We won’t create a widget for the list (we could) but we’ll print out the results, along with the links to the books.

We have noticed that each book card has a rank{number} class. So, if we want to get the 10 best selling books, we can proceed this way:

print(f"10 Best Selling fiction books on Amazon - date: {d1}")
print("---------------------------------------------------------")
print("")

rank = 1
while rank <= 10:
    
    book_title = soup.find(id=f"rank{rank}").find(class_="kc-rank-card-title").text.strip()
    book_author = soup.find(id=f"rank{rank}").find(class_="kc-rank-card-author").text.strip()
    book_publisher = soup.find(id=f"rank{rank}").find(class_="kc-rank-card-publisher").text.strip()
    book_slug = soup.find(id=f"rank{rank}").find(class_="kc-cover-link").get("href")
    book_url = "https://amazon.com" + book_slug
    
    print(f"Ranked {rank}: {book_title} - {book_author} | {book_publisher}. Link: {book_url}")
    
    rank += 1

👉 Note: I used f strings (f”{}”) to mix text and variables: f”text{variable}”

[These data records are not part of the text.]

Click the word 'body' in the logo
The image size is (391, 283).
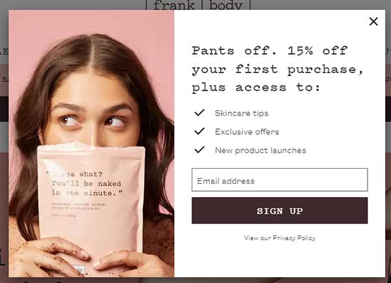click(x=225, y=5)
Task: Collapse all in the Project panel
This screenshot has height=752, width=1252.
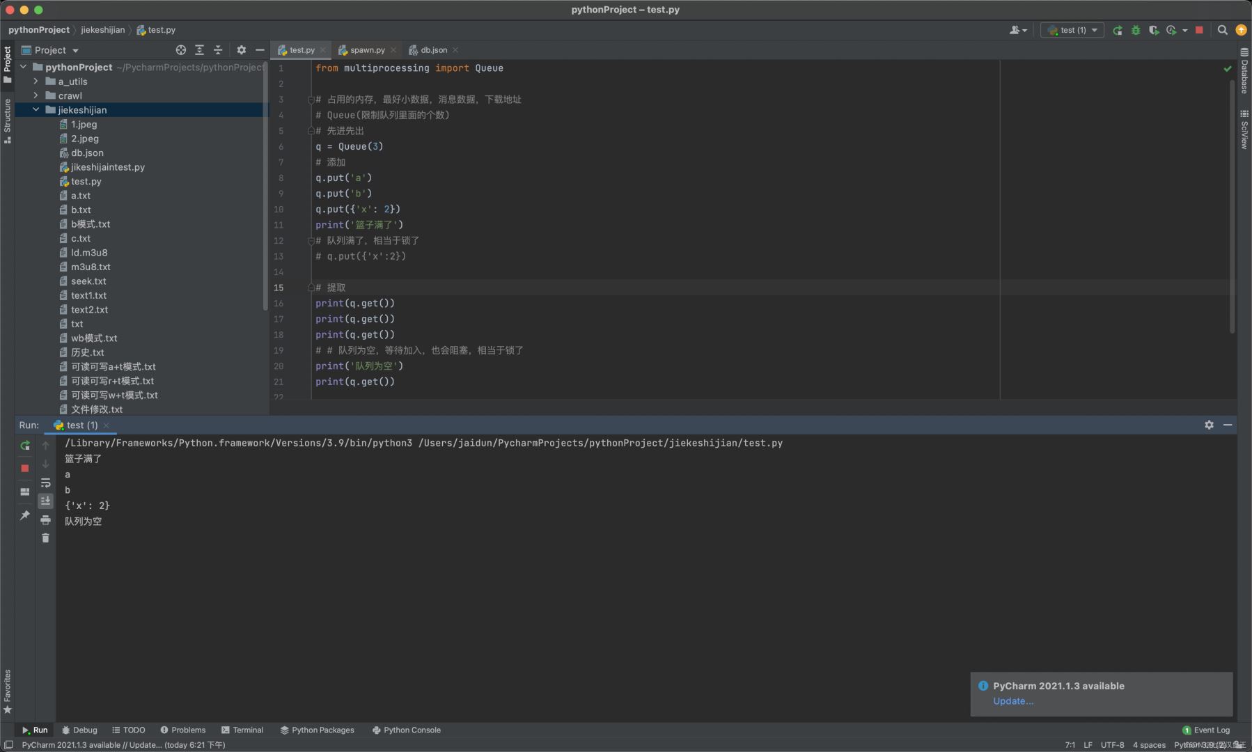Action: click(x=218, y=50)
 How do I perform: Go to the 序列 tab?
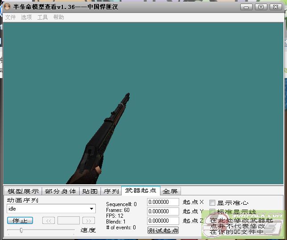111,191
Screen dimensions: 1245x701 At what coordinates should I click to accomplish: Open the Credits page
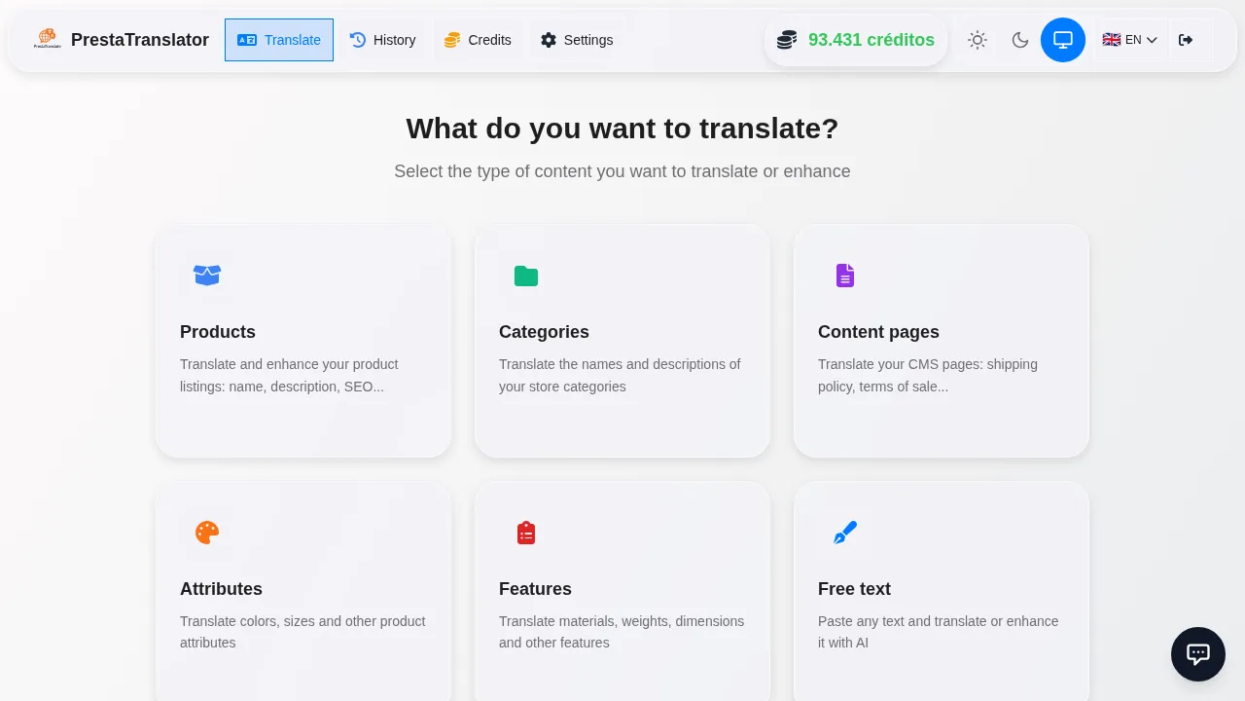click(478, 40)
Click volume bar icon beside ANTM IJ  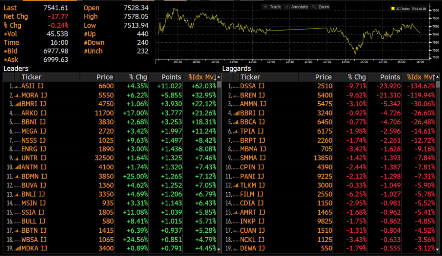(17, 167)
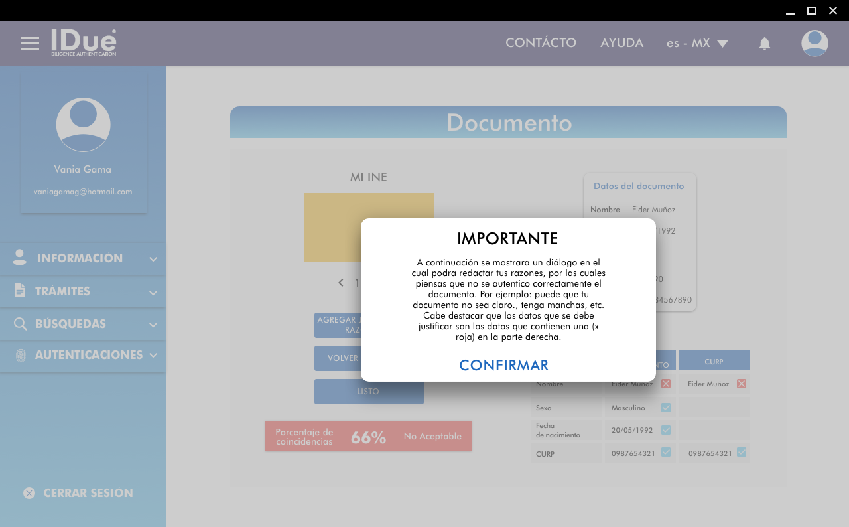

If I run this cell, I get the following output:

10 Best Selling fiction books on Amazon - date: 01/02/2023
---------------------------------------------------------

Ranked 1: It Ends with Us - by Colleen Hoover | PUBLISHER: Atria Books. Link: https://amazon.com/dp/B0176M3U10/ref=chrt_bk_sd_fc_1_ci_lp
Ranked 2: Lessons in Chemistry - by Bonnie Garmus | PUBLISHER: Doubleday. Link: https://amazon.com/dp/B098PW8NP8/ref=chrt_bk_sd_fc_2_ci_lp
Ranked 3: It Starts with Us - by Colleen Hoover | PUBLISHER: Atria Books. Link: https://amazon.com/dp/1668001225/ref=chrt_bk_sd_fc_3_ci_lp
Ranked 4: Verity - by Colleen Hoover | PUBLISHER: Hoover Ink, Inc.. Link: https://amazon.com/dp/1791392792/ref=chrt_bk_sd_fc_4_ci_lp
Ranked 5: Remarkably Bright Creatures - by Shelby Van Pelt | PUBLISHER: HarperAudio. Link: https://amazon.com/dp/B09DTGQHKJ/ref=chrt_bk_sd_fc_5_ci_lp
Ranked 6: Tomorrow, and Tomorrow, and Tomorrow - by Gabrielle Zevin | PUBLISHER: Knopf. Link: https://amazon.com/dp/B09JBCGQB8/ref=chrt_bk_sd_fc_6_ci_lp
Ranked 7: The Housemaid - by Freida McFadden | PUBLISHER: Bookouture. Link: https://amazon.com/dp/B09TWSRMCB/ref=chrt_bk_sd_fc_7_ci_lp
Ranked 8: Demon Copperhead - by Barbara Kingsolver | PUBLISHER: Harper. Link: https://amazon.com/dp/B09QH6C42C/ref=chrt_bk_sd_fc_8_ci_lp
Ranked 9: The House at the End of the World - by Dean Koontz | PUBLISHER: Brilliance Audio. Link: https://amazon.com/dp/B0B3F6FR6T/ref=chrt_bk_sd_fc_9_ci_lp
Ranked 10: Reminders of Him - by Colleen Hoover | PUBLISHER: Montlake. Link: https://amazon.com/dp/B0976V6YSL/ref=chrt_bk_sd_fc_10_ci_lp

Mixing this technique with the tutorial I wrote about connecting Python to Google Sheets, you can store the data in a table for further processing.

👉 As promised, here’s the link to the public Jupyter notebook on Kaggle.

Have fun building your own personal APIs with Python and BeautifulSoup!